Tenure limits are a common contingent workforce program policy within staff augmentation. While there are plenty of good reasons for using tenure limits, they can be challenging to business leaders and organizations on a whole. Among the drawbacks of tenure policies is losing acclimated, trained and productive talent before the project is completed.
When strict tenure limits are enforced, business unit leaders and managers can often suffer the unbearable thought of missing deadlines, training replacement resources, which result in additional costs to the deliverable they had hoped to accomplish prior to losing the contingent worker. Tenure limit pressures can lead some engagement managers to misclassify their staff augmentation assignments as SOWs.
A new approach. Some organizations are considering a different approach when it comes to critical resources that may be affected by a tenure policy by instead considering a fixed duration option:
A staff augmentation contract that will terminate at a future date when a specific ‘term’ expires — e.g., the completion of a project or task, the occurrence or non-occurrence of a specific event (covering for an employee who is on sick or maternity leave, for example).
A fixed-duration option may be a consideration for some of your business leaders within your organization as a way to protect their project from being affected by existing tenure rules. Durations for an assignment can vary and should be reviewed and approved by the program office to help ensure alignment with corporate policies.
Having clear and concise requirements as to which roles would be eligible for the fixed duration option is critical. Examples of roles you may consider for fixed duration assignments would be roles which require a longer duration due to the complexity of the role (i.e. IT, Engineering, etc.). Strong policies and processes will reduce and mitigate co-employment concerns and abuse of the fixed duration policy.
When considering whether fixed duration is something your organization can consider, be sure to include common functional area representatives such as legal, finance and human resources. Common concerns they may have with fixed duration could include increased co-employment risks — they may be concerned engagement managers will utilize this classification as a way to avoid tenure policies as a whole, keeping a contractor on assignment for as long as possible to avoid having to hire a FTE or replace the existing contingent worker.
The utilization of a strong policy and the involvement of the MSP (either internal or external) can help drive the correct classification of the contingent workers.

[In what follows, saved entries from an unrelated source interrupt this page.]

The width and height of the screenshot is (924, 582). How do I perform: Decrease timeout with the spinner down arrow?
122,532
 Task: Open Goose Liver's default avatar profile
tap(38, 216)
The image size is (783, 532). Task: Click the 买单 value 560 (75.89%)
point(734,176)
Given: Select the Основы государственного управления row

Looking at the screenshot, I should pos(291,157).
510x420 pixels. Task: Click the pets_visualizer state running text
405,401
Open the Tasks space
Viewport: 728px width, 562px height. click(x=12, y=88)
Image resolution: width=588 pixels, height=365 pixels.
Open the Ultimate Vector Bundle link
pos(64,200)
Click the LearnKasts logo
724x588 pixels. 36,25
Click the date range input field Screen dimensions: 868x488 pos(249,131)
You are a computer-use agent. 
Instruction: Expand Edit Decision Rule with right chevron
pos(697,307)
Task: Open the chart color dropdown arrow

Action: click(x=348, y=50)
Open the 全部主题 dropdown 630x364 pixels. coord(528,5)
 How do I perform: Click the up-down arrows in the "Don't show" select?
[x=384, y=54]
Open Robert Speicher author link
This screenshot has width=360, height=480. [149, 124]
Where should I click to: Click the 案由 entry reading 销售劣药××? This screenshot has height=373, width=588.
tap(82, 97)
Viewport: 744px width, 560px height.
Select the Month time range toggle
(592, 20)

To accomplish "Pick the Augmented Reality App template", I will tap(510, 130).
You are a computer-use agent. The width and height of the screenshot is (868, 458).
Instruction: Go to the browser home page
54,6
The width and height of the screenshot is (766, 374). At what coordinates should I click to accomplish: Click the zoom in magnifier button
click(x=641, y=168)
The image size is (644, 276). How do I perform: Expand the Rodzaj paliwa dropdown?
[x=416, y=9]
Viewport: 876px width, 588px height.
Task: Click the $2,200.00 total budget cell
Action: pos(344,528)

Utilizing a ‘decision tree’ (either implemented within the VMS or manually conducted) can help create a consistent approach to classifying these workers and whether they should be considered for fixed duration. It is also imperative that you do not lose sight of these fixed duration resources to ensure proper tracking and reporting on them. Once these mechanisms of managing fixed duration are in place, your organization will be able to determine the impact to the business both positively and negatively.
The days of forcing all contingent staff augmentation workers into a single tenure policy may become a thing of the past. Your willingness to consider this approach and accomplish the implementation of fixed duration will delight the business and appease your legal, finance and human resource colleagues as you are willing to challenge the status quo and find ways to help contribute to your organizational bottom line through innovative thought.